En dirección opuesta va el levantamiento de las prohibiciones
y tabúes, que abre las puertas a la inclusión de cuantos
lo deseen, sin imponerles tradiciones extrañas. Constituiría
una buena ilustración de esto último aquel episodio que cuentan
los Hechos de los apóstoles (10,9-20), en el que Pedro, alojado
en casa de Simón el curtidor, en la ciudad de Jafa, tiene una visión,
cifrada en el código alimentario: Baja del cielo un enorme mantel
con toda clase de animales y una voz le manda comer sin distinción.
Él se excusa arguyendo que nunca ha probado alimento profano o impuro.
La voz vuelve a sonar diciendo "Lo que Dios declara puro tú no lo
tengas por impuso". Entonces Pedro se pregunta por el significado de la
visión. La conclusión que se desprende es no sólo
que le es lícito comer de todo, sino que debe acoger a todos en
la comunidad, incluidos los extranjeros, como el centurión Cornelio,
que en aquel momento llegaba llamando a su puerta. Así, se rechaza
el criterio diferencialista de la tradición excluyente y segregadora,
y, al ampliarse el espacio de la alimentación sin restricciones,
se está indicando simbólicamente que el espacio del reinado
de Dios se abre a toda la humanidad; es decir, quedan abolidas ya las religiones
étnicas y puesta en entredicho toda religión que divida a
los humanos.
Si hay que reformular algo, debe ser con esta orientación fundamental:
adoptar y adaptar símbolos que levanten las barreras, que relativicen
las diferencias, que nieguen las desigualdades, que asocien, unan, hermanen,
solidaricen, que destaquen la unidad básica, lo que todos tenemos
en común, la igualdad de derechos. Todo lo que divide dimana de
la simbólica del mal. Frente a ella, hay que cultivar un pensamiento
simbólico, mítico, mágico, religioso y filosófico
que asocie: que nos haga sensibles a nuestra pertenencia a espacios más
grandes (nuestra especie biológica, la biosfera terrestre, el cosmos)
y a tiempos de más larga duración (las diversas historias
que confluyen en nuestra cultura, los procesos de mundialización,
el futuro común al que estamos abocados). No otra cosa significa
la universalidad concreta y evolutiva, en cuya construcción ha de
jugar un papel decisivo la fe -como apuesta- en su posibilidad.
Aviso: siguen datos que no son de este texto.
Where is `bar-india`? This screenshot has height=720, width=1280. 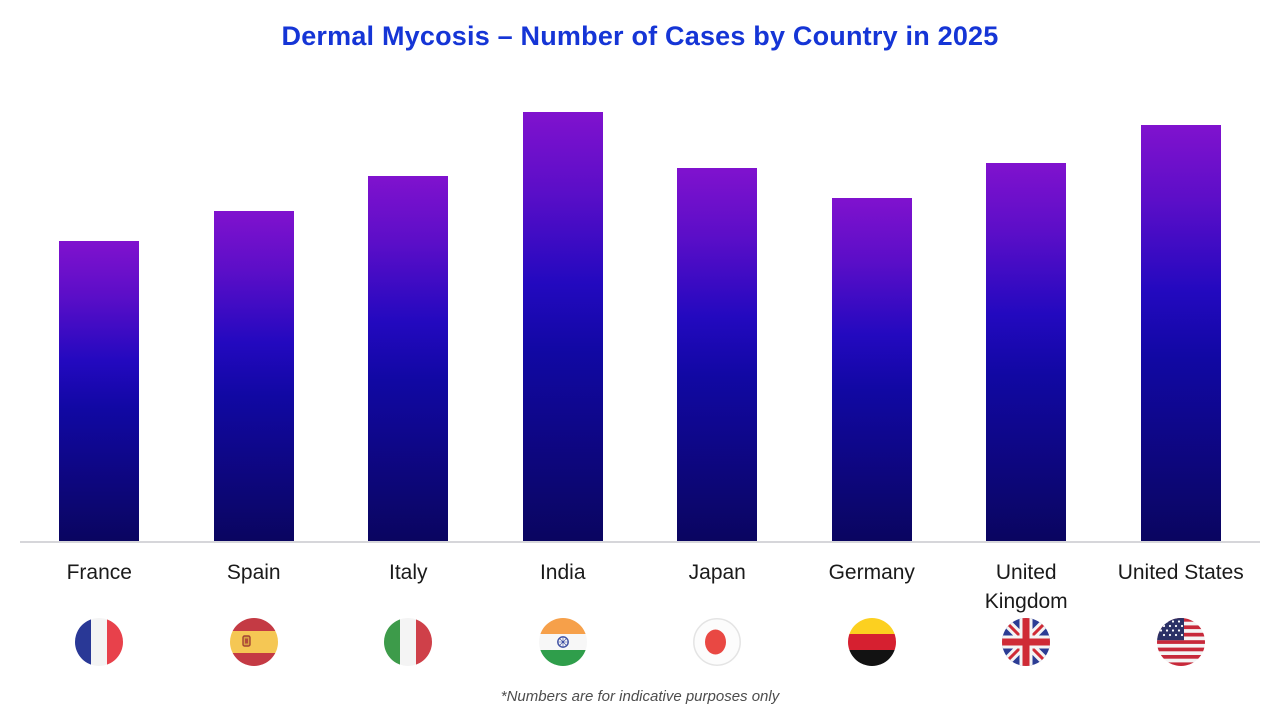
bar-india is located at coordinates (562, 326).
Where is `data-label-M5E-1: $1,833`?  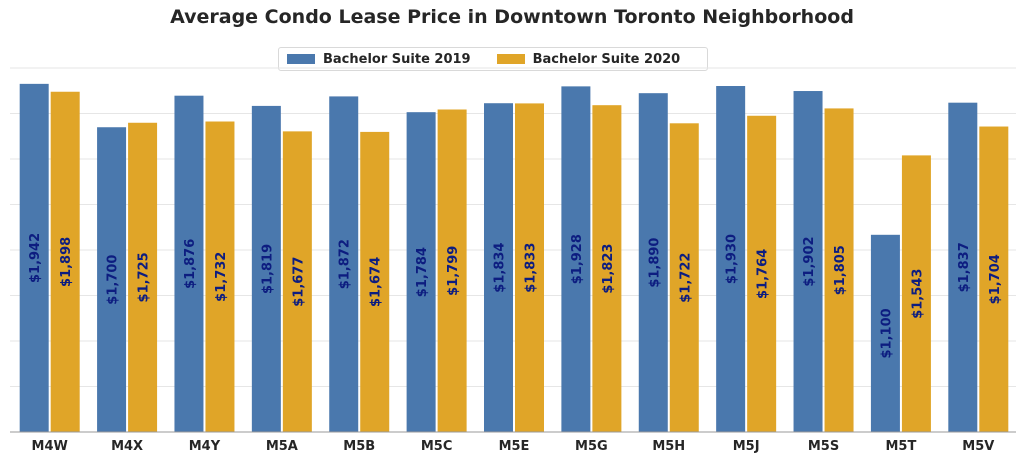
data-label-M5E-1: $1,833 is located at coordinates (532, 268).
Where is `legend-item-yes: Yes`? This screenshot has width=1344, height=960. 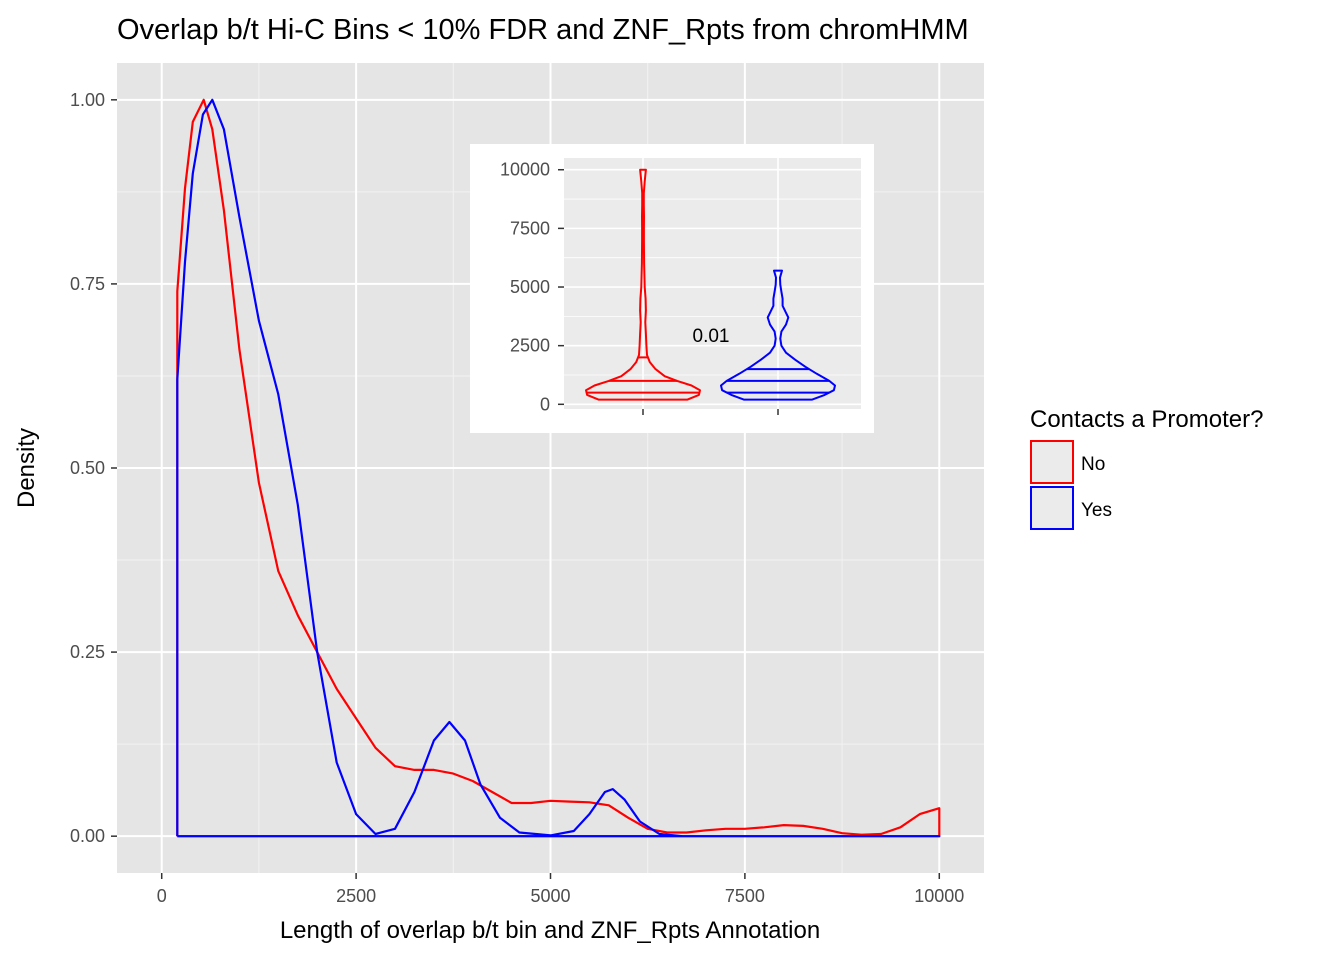
legend-item-yes: Yes is located at coordinates (1071, 508).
Los lenguajes
y ritos que la expresen, anticipando simbólicamente su realización,
deberán hacer balance crítico del pasado y de toda tradición,
a fin de que no quedemos atrapados bajo el dominio de los muertos, porque,
si bien hay que salvar la memoria necesaria para la vida, será liberador
relegar al olvido el peso muerto de las reiteraciones obsesivas que estorban
el camino hacia una futura civilización planetaria.